Example curl Request
Get started quickly with an example request:
export INFERENCE_MODEL_ID=$(heroku config:get -a example-app INFERENCE_MODEL_ID)
export INFERENCE_KEY=$(heroku config:get -a example-app INFERENCE_KEY)
export INFERENCE_URL=$(heroku config:get -a example-app INFERENCE_URL)

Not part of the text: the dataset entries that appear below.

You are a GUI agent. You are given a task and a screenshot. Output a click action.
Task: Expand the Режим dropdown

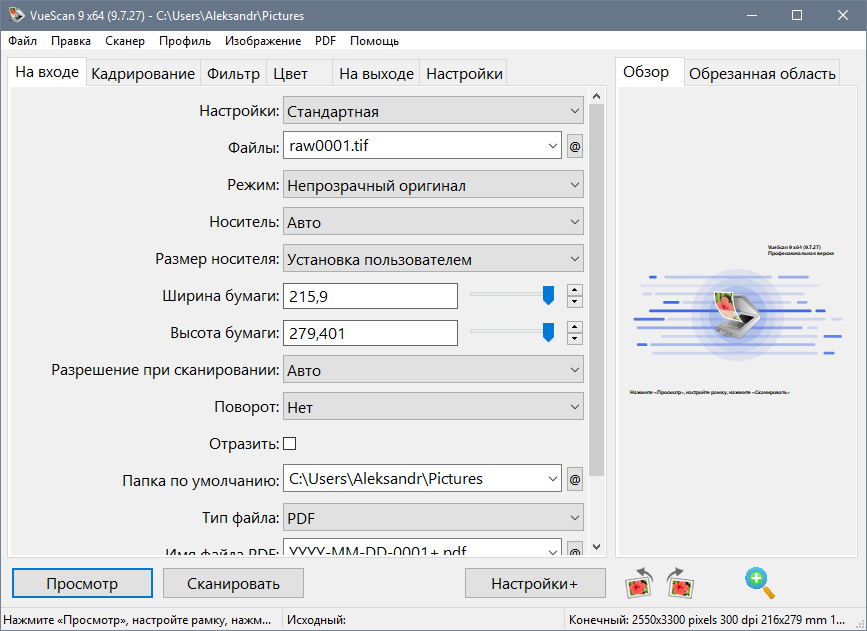(433, 185)
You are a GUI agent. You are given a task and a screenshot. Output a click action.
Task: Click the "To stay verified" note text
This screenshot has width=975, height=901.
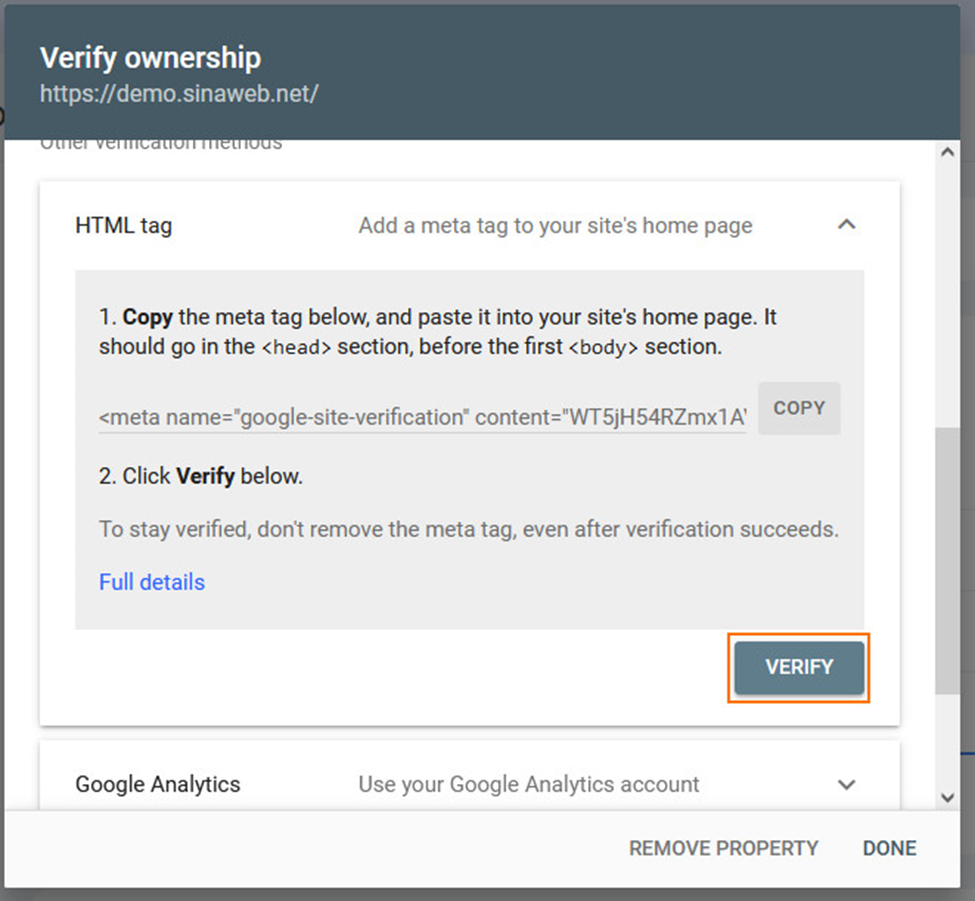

curl $INFERENCE_URL/v1/chat/completions \
-H "Authorization: Bearer $INFERENCE_KEY" \
-d @- <<EOF
{
"model": "$INFERENCE_MODEL_ID",
"messages": [
{ "role": "user", "content": "Hello!" },
{ "role": "assistant", "content": "Hi there! How can I assist you today?" },
{ "role": "user", "content": "What's the weather like in Portland, Oregon right now?" }
],
"temperature": 0.5,
"max_tokens": 100,
"stream": false,
"tools": [
{
"type": "function",
"function": {
"name": "get_weather",
"description": "Fetches the current weather for a given city.",
"parameters": {
"type": "object",
"properties": {
"city": {
"type": "string",
"description": "The name of the city to get weather for."
}
},
"required": ["city"]
}
}
}
],
"tool_choice": "auto",
"top_p": 0.9
}
EOF